Exercise aim >>
Quote the listing from the line containing "What do you see at coordinates (1061, 146)" up to and including the line containing "center [1061, 146].", reproducing each line without any change.

Data entries >>
# # # # #

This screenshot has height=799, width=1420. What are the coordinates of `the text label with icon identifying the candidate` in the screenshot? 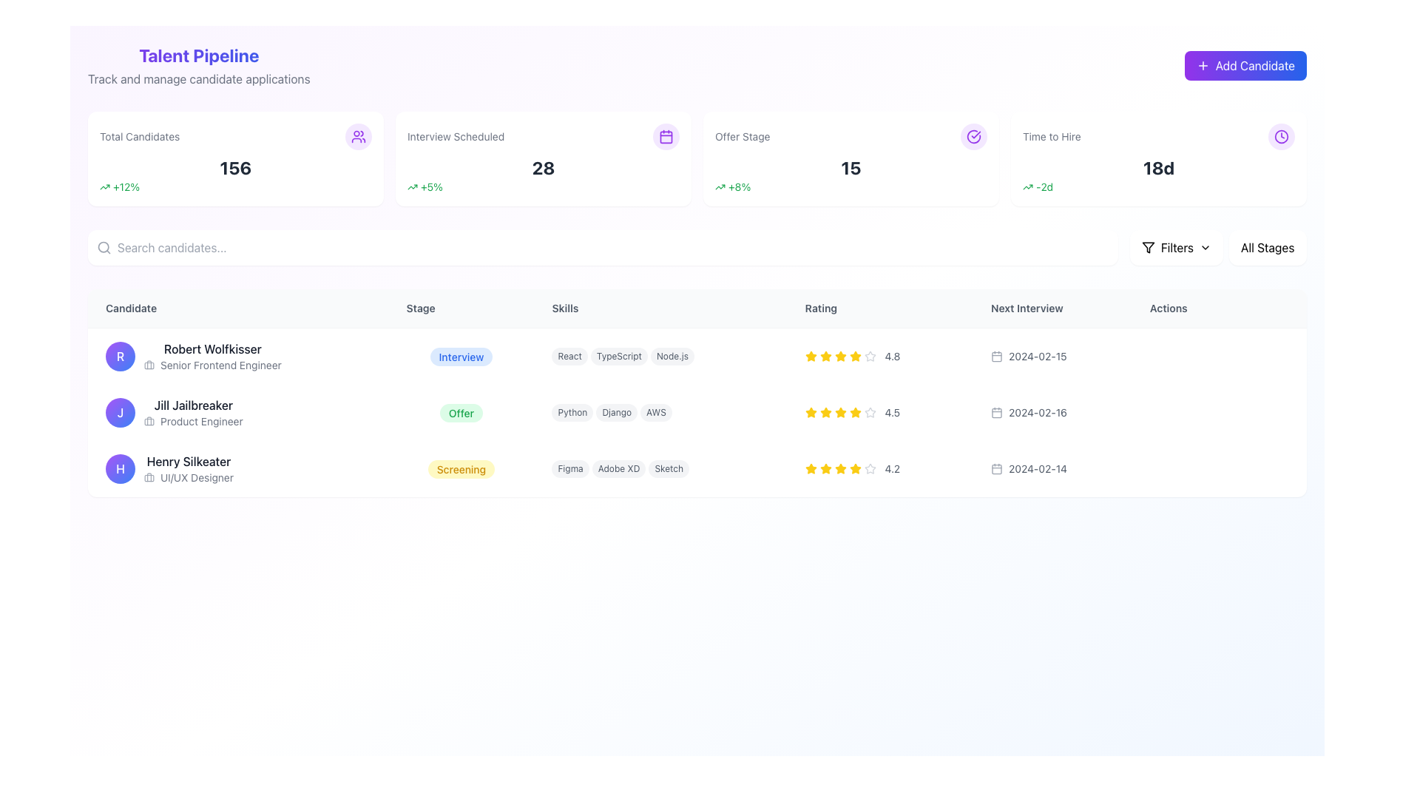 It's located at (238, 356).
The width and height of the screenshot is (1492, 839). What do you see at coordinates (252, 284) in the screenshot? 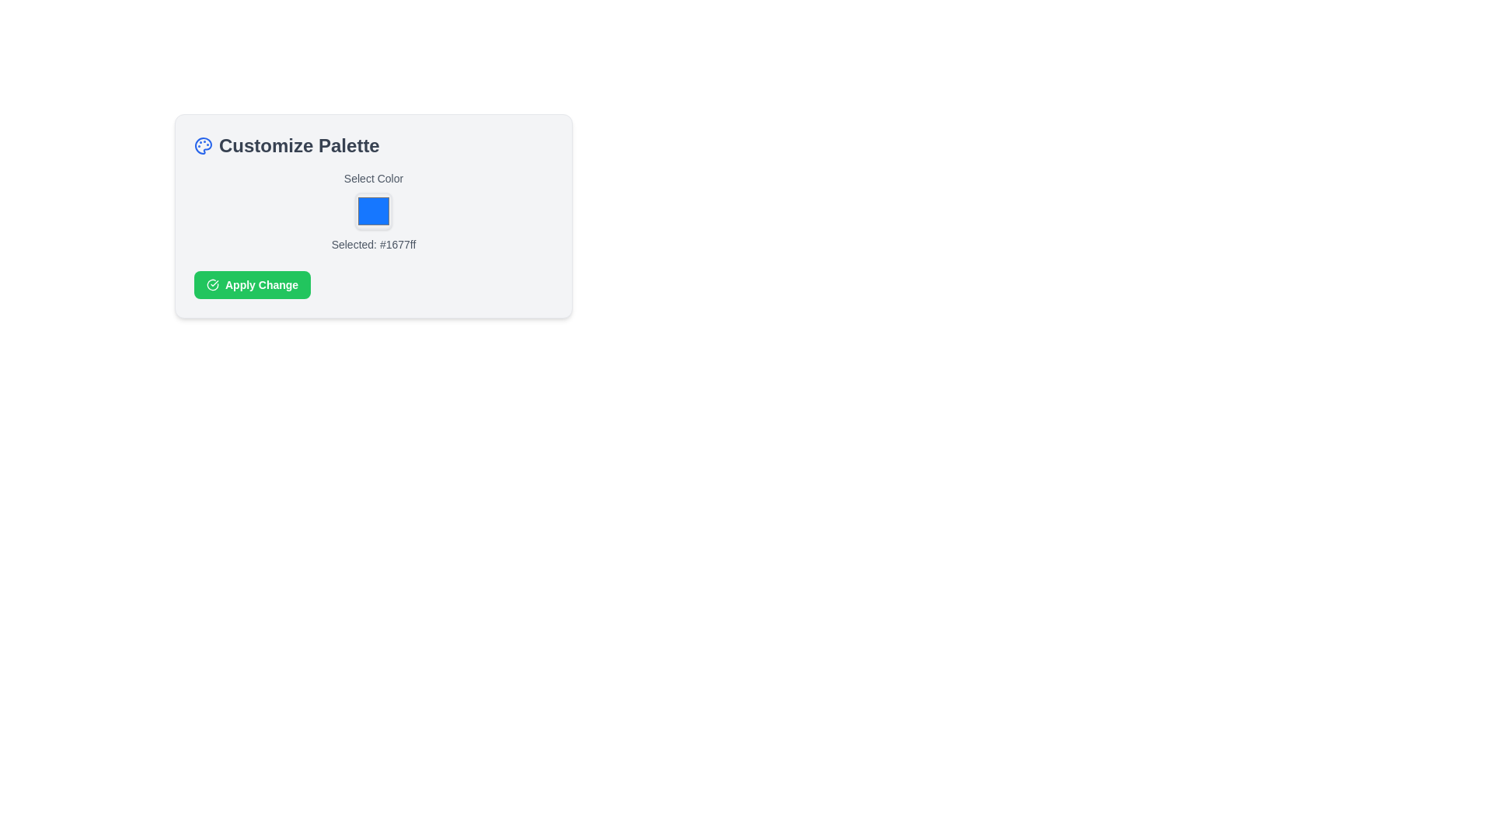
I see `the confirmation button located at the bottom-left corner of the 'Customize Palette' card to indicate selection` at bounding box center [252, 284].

# # # # #

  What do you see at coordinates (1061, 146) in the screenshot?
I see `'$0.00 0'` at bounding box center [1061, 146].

# # # # #

Solution to this exercise >>
  What do you see at coordinates (1061, 146) in the screenshot?
I see `'$0.00 0'` at bounding box center [1061, 146].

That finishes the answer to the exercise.